Représentée par Me Sandrine LOSI de la SELARL CAPSTAN LMS, avocat au barreau de PARIS, toque : K0020 substituée par Me Alexandra VELHO TOME, avocat au barreau de PARIS, toque : K0020

COMPOSITION DE LA COUR :

En application des dispositions de l'article 945-1 du code de procédure civile, l'affaire a été débattue le 24 Mai 2022, en audience publique, les parties ne s'y étant pas opposées, devant M. Jean-François DE CHANVILLE, Président de chambre, chargé du rapport.

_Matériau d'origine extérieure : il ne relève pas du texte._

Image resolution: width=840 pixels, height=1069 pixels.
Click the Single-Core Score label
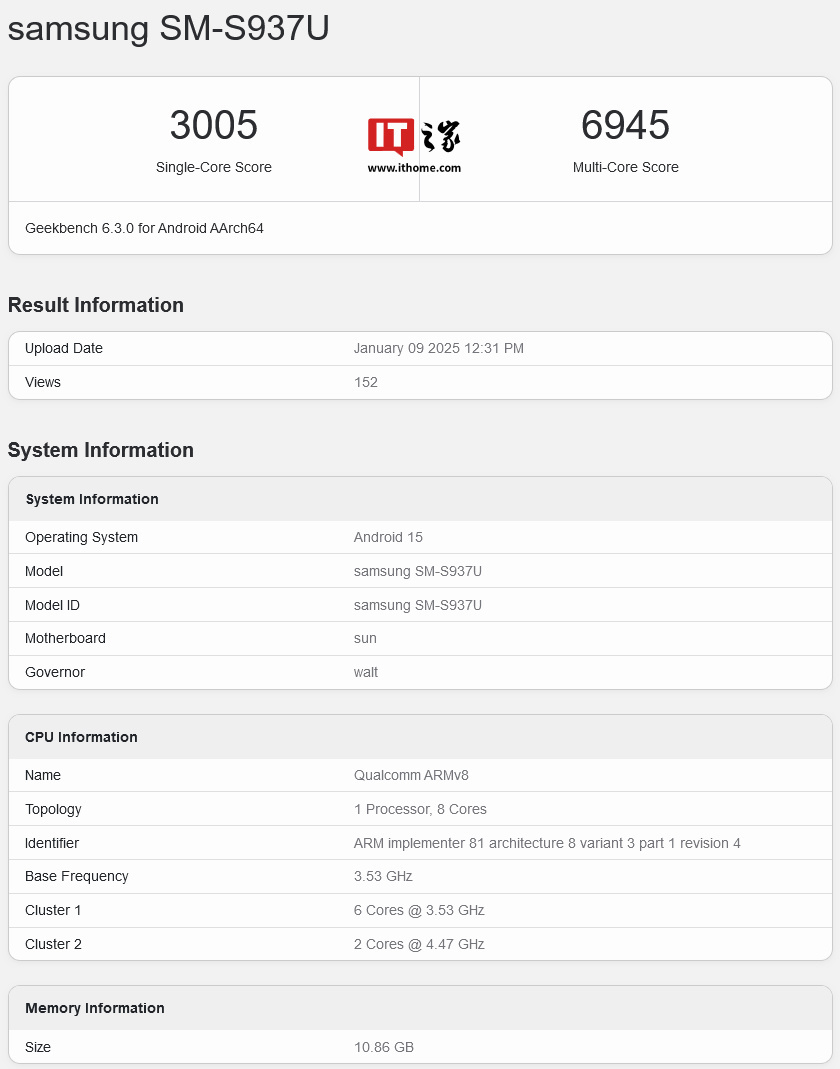point(213,167)
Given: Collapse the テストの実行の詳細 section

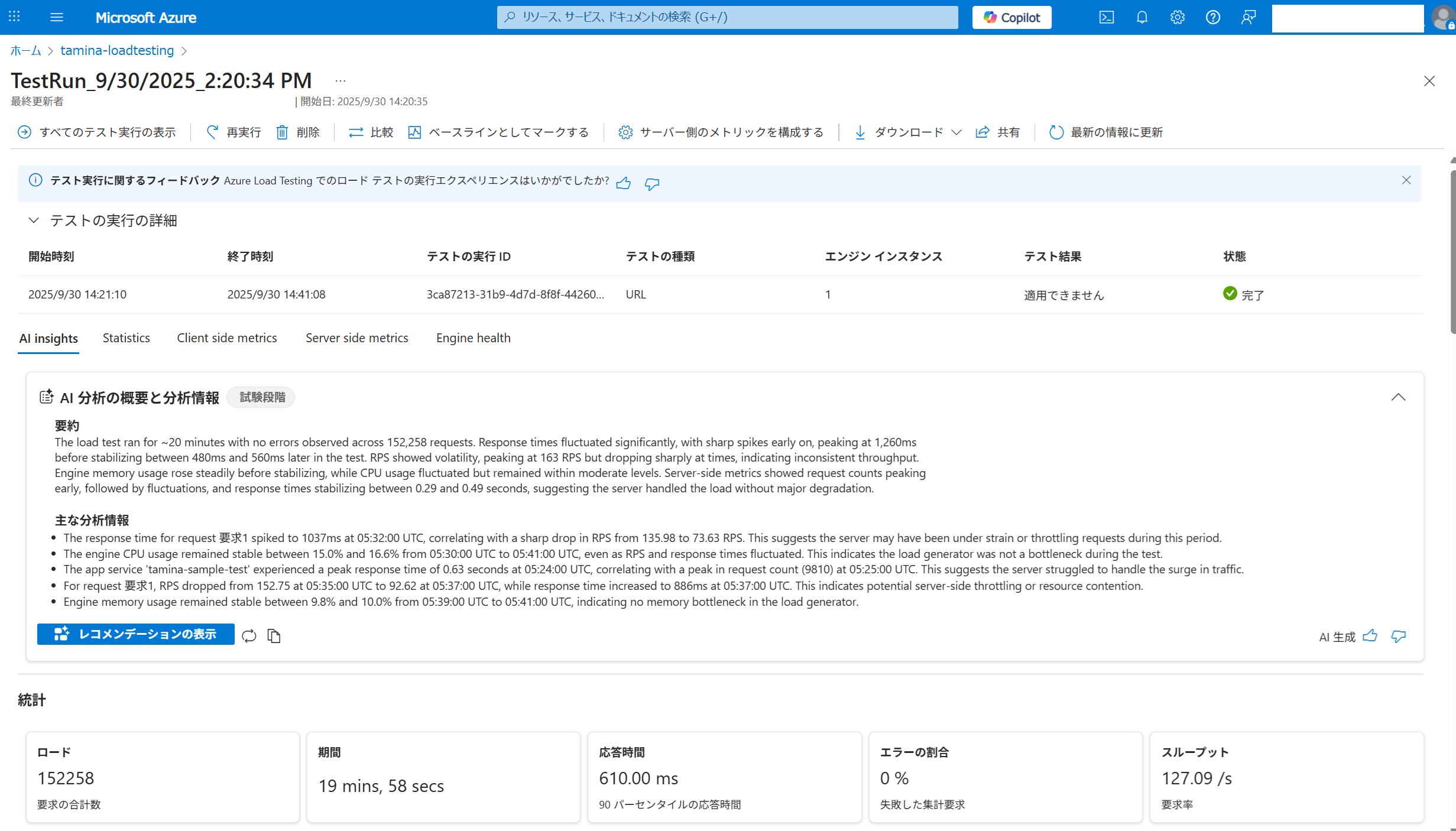Looking at the screenshot, I should (x=34, y=220).
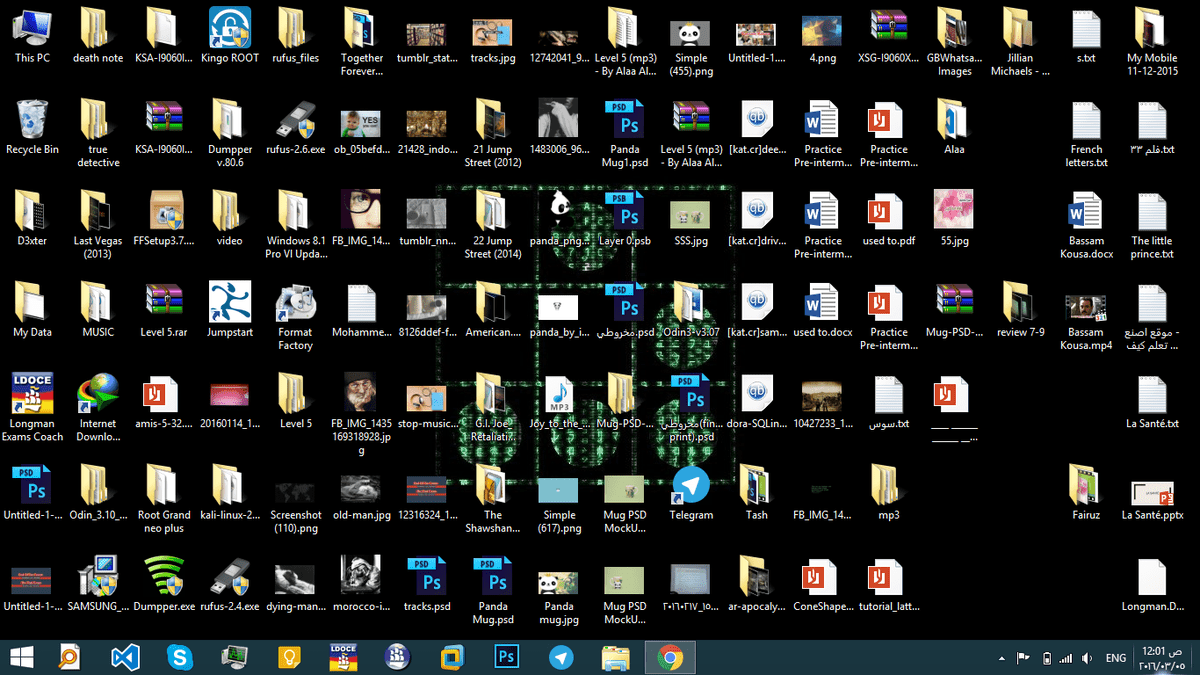Switch to Google Chrome on the taskbar

pos(670,657)
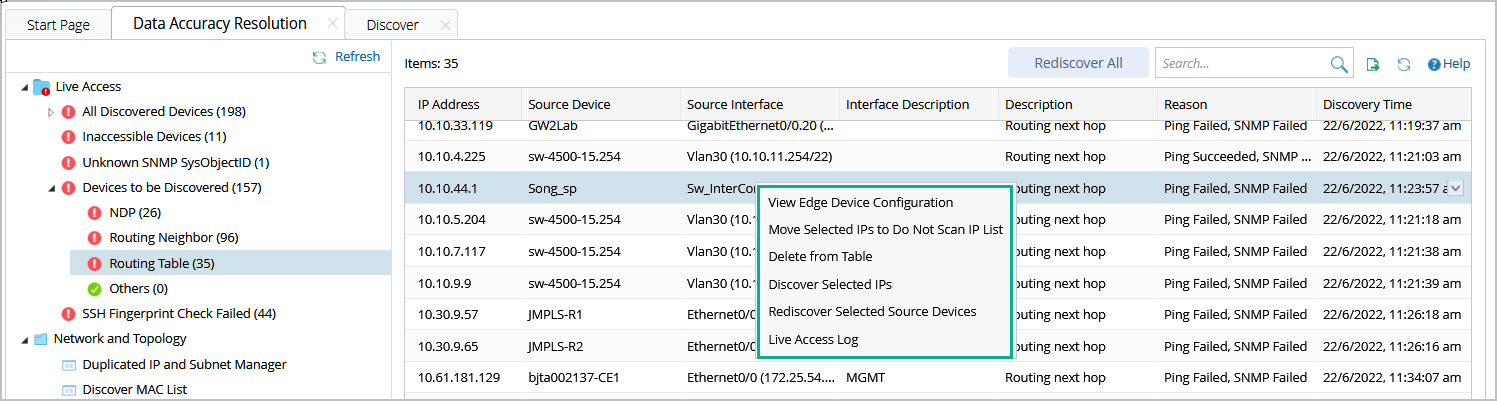Switch to the Start Page tab

pos(58,25)
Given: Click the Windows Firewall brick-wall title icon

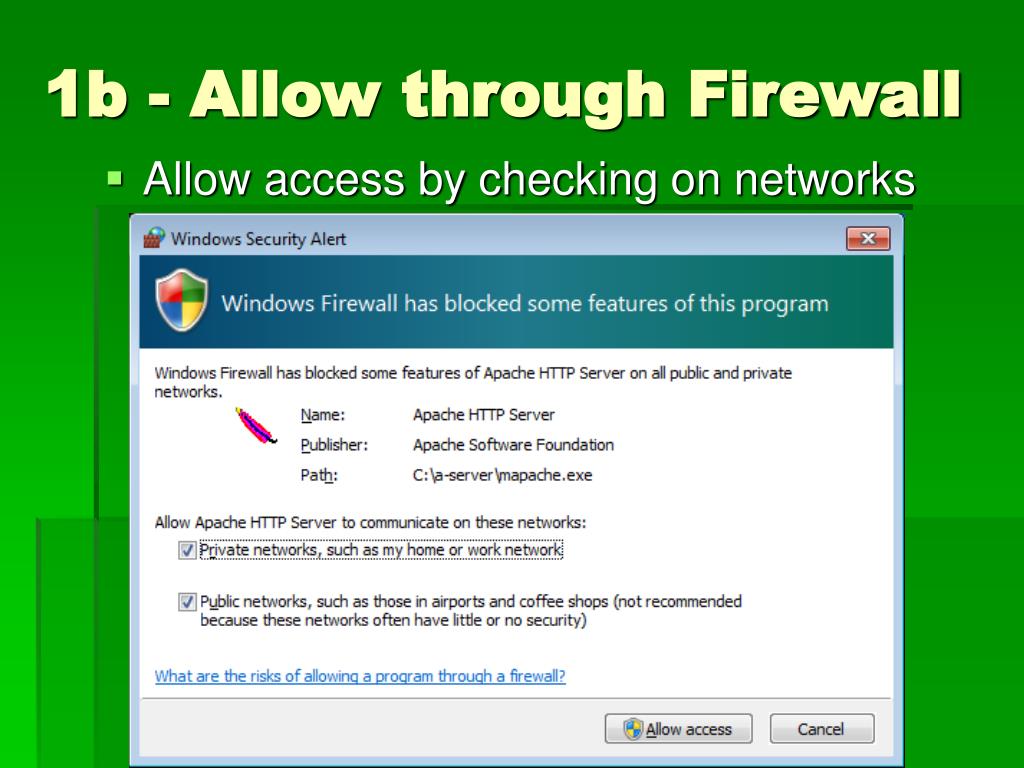Looking at the screenshot, I should click(x=154, y=238).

Ce magistrat a rendu compte des plaidoiries dans le délibéré de la Cour, composée de :

Monsieur Jean-François DE CHANVILLE, président

Madame Anne-Gaël BLANC, conseillère

Madame Florence MARQUES, conseillère

Greffière : Mme Victoria RENARD, lors des débats

ARRET :

- CONTRADICTOIRE

- par mise à disposition de l'arrêt au greffe de la Cour le 9 novembre 2022, les parties en ayant été préalablement avisées dans les conditions prévues au deuxième alinéa de l'article 450 du code de procédure civile ; prorogé à ce jour.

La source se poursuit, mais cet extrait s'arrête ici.